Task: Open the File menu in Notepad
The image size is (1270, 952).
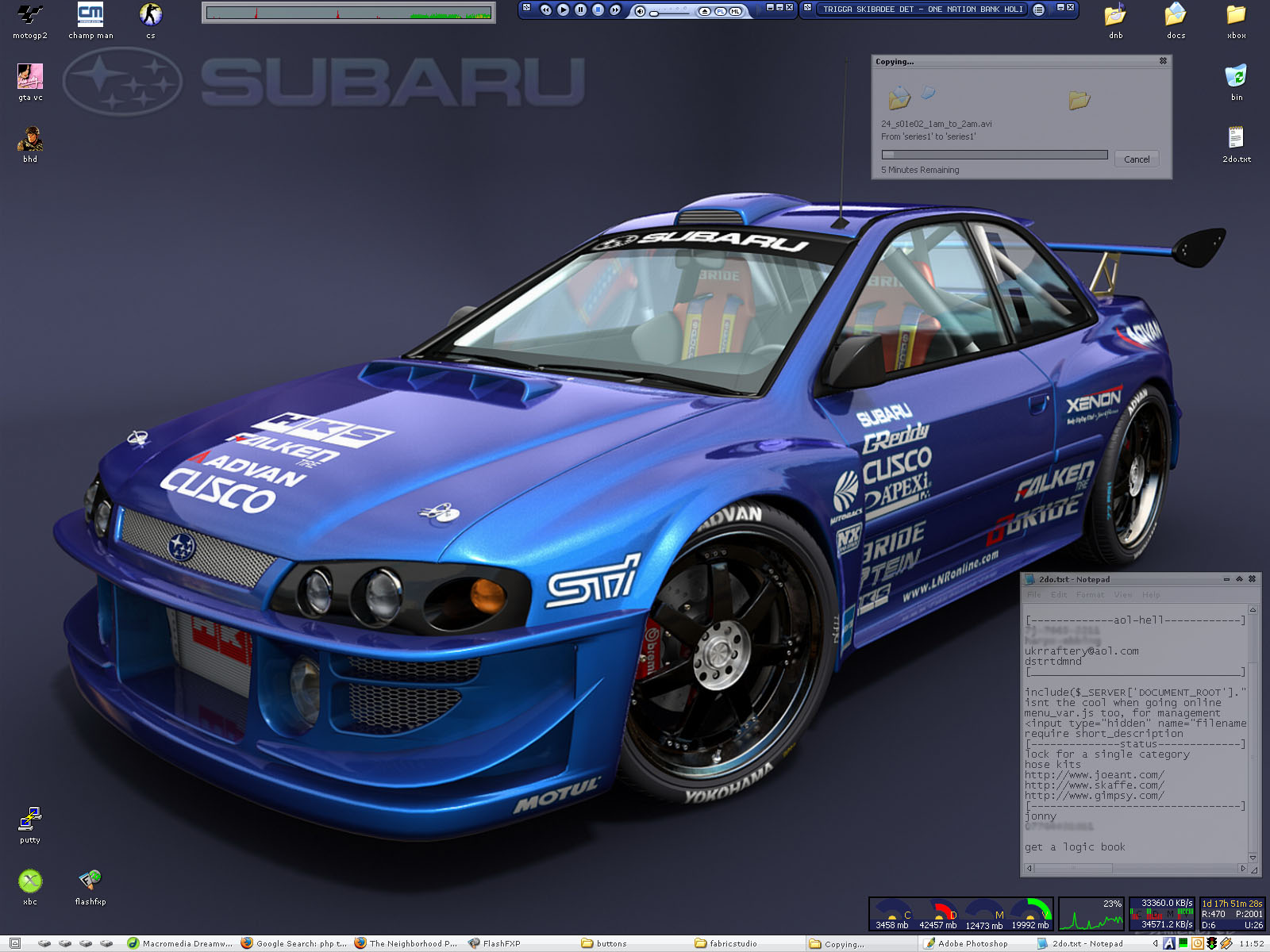Action: click(x=1033, y=595)
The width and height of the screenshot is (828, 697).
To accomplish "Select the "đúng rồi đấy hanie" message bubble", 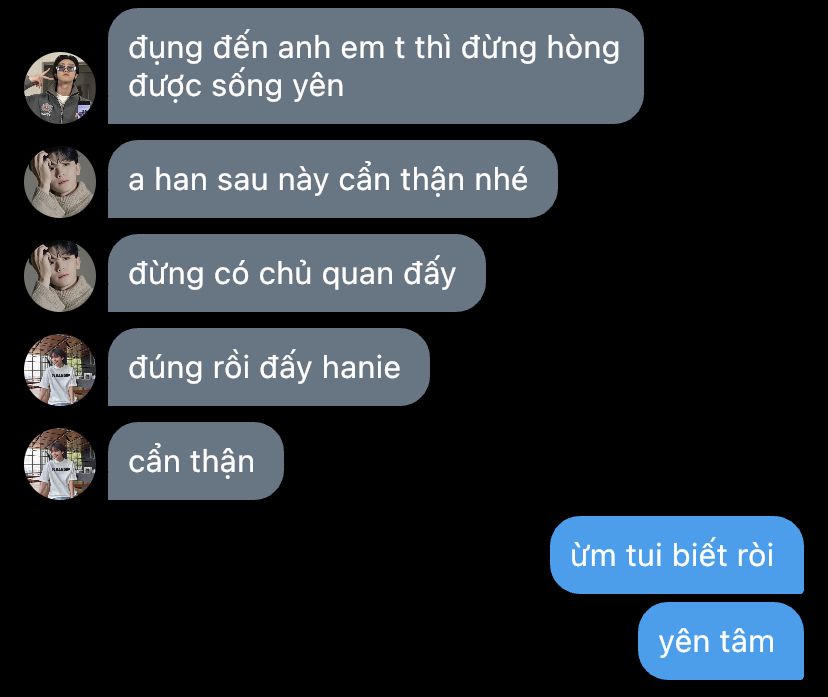I will point(269,367).
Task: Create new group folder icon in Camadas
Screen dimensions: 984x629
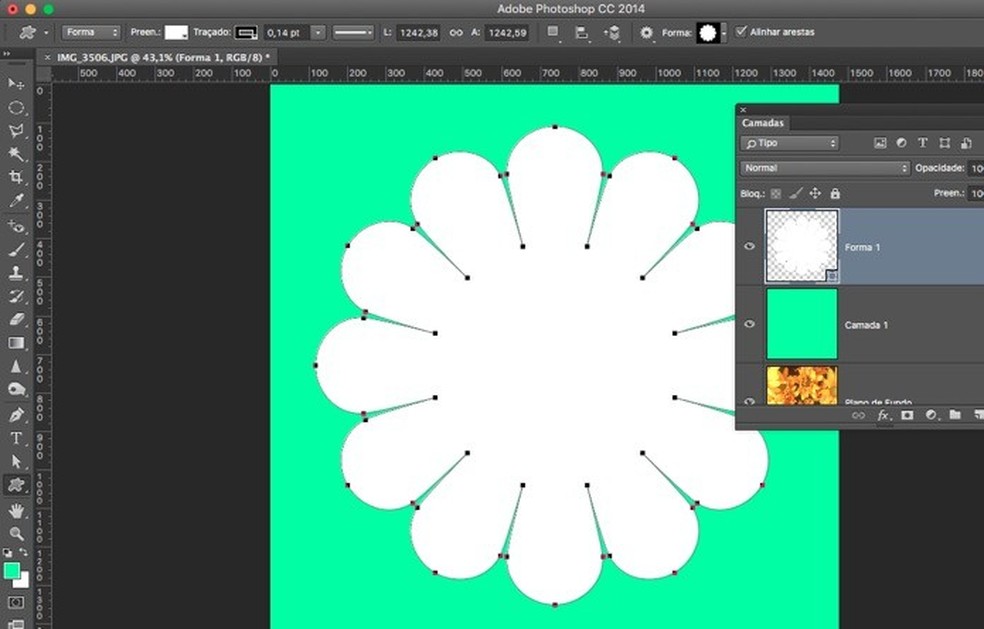Action: click(955, 415)
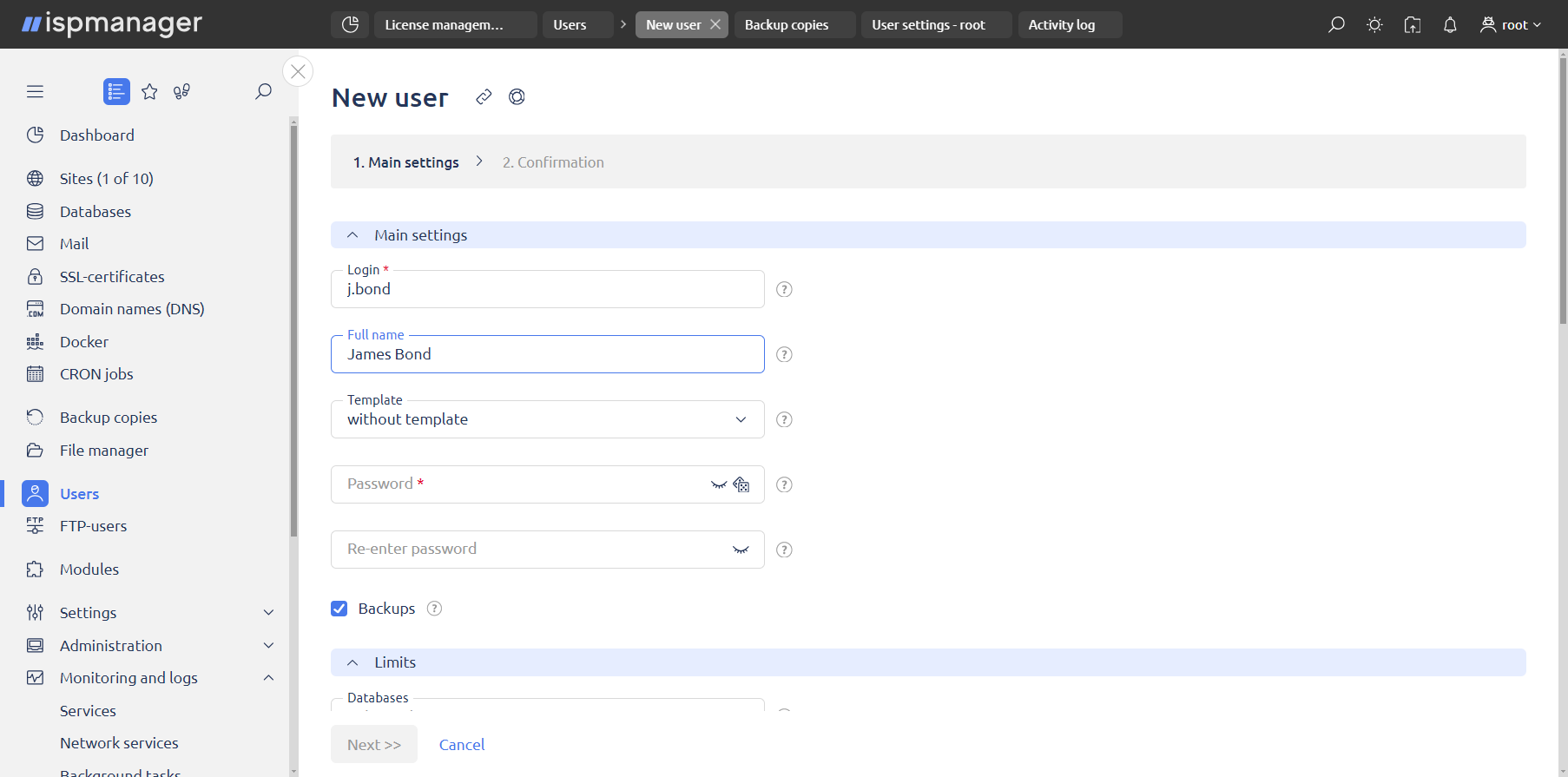Click into the Login input field
The width and height of the screenshot is (1568, 777).
547,290
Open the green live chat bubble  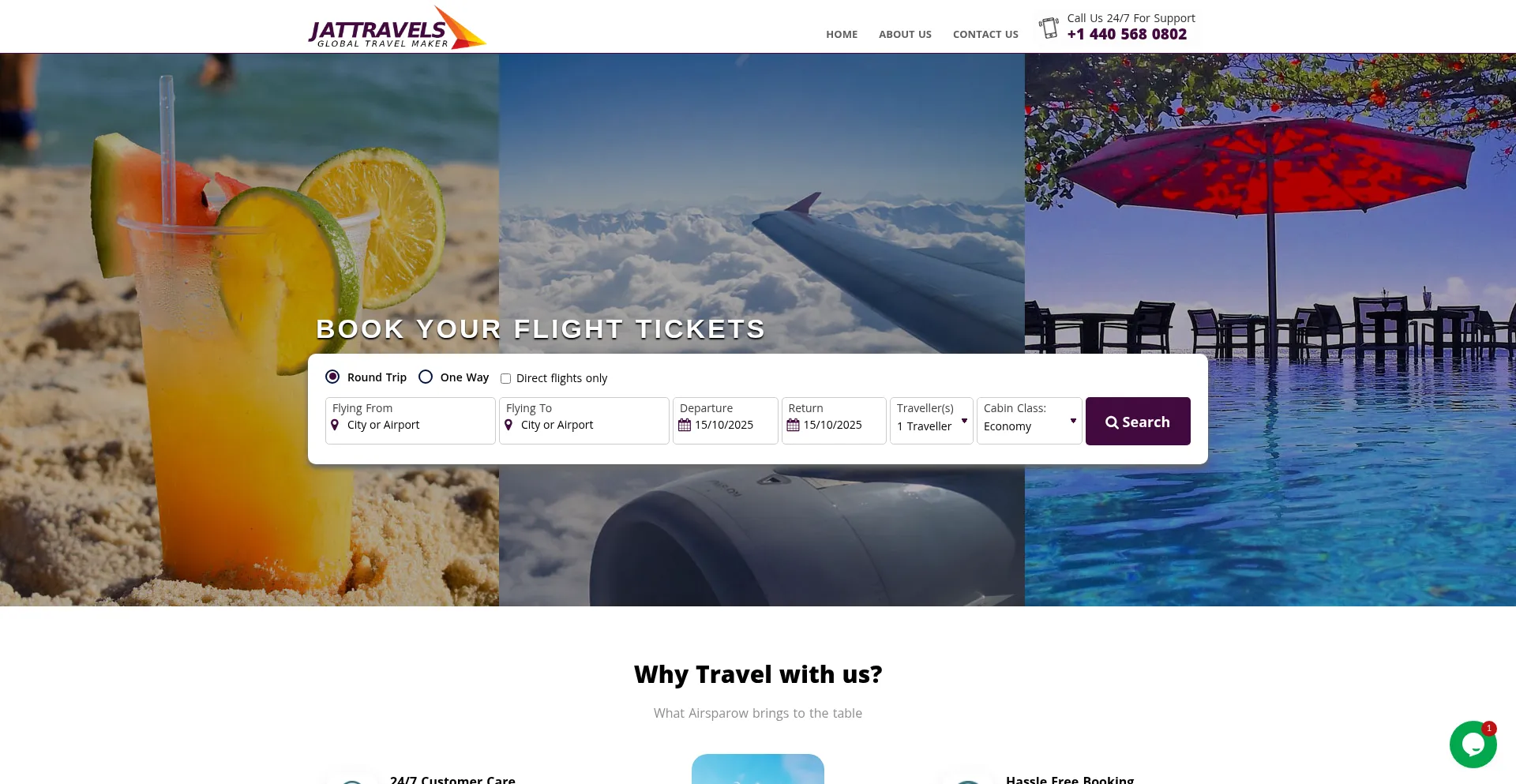[x=1473, y=745]
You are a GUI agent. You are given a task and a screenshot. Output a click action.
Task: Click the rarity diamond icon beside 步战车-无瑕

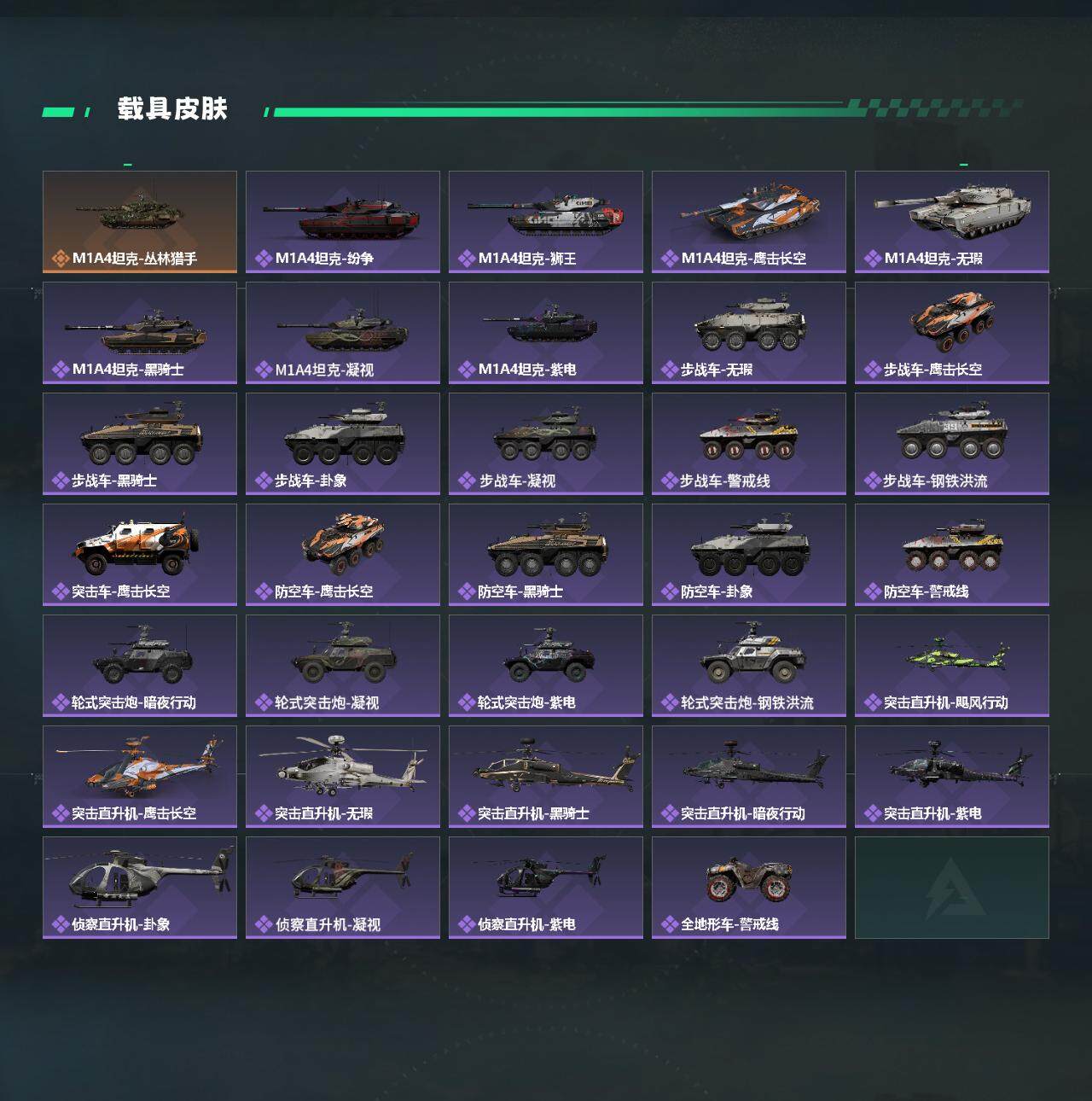(x=669, y=370)
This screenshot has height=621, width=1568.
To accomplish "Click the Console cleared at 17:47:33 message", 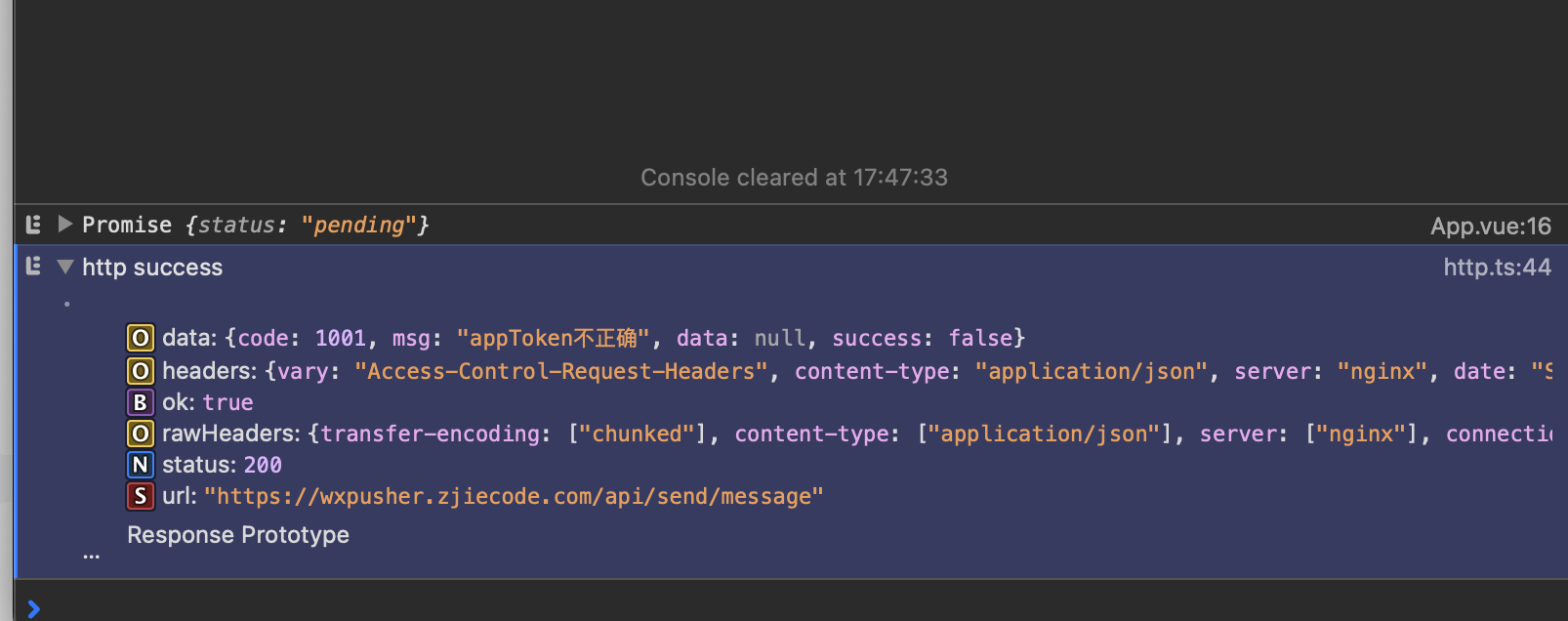I will pyautogui.click(x=793, y=177).
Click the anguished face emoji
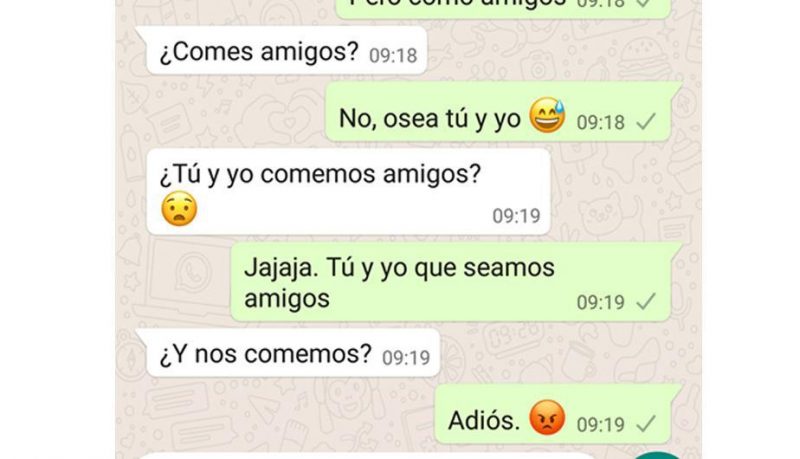The width and height of the screenshot is (800, 459). [x=179, y=209]
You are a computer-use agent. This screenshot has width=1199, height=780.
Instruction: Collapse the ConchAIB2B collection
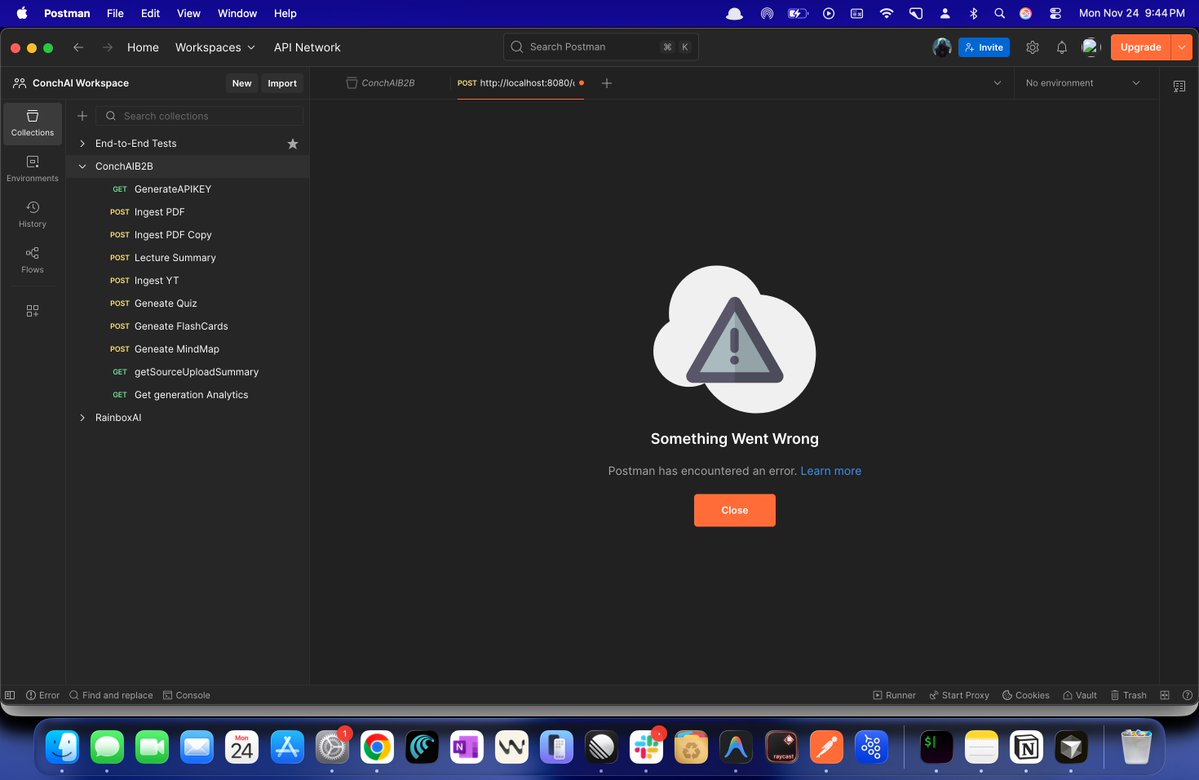tap(82, 166)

------------------------------------------------

Go through the entries above and copy each line holding the string "This".

This screenshot has height=621, width=1568.
You are a computer-use agent. This screenshot has width=1199, height=780.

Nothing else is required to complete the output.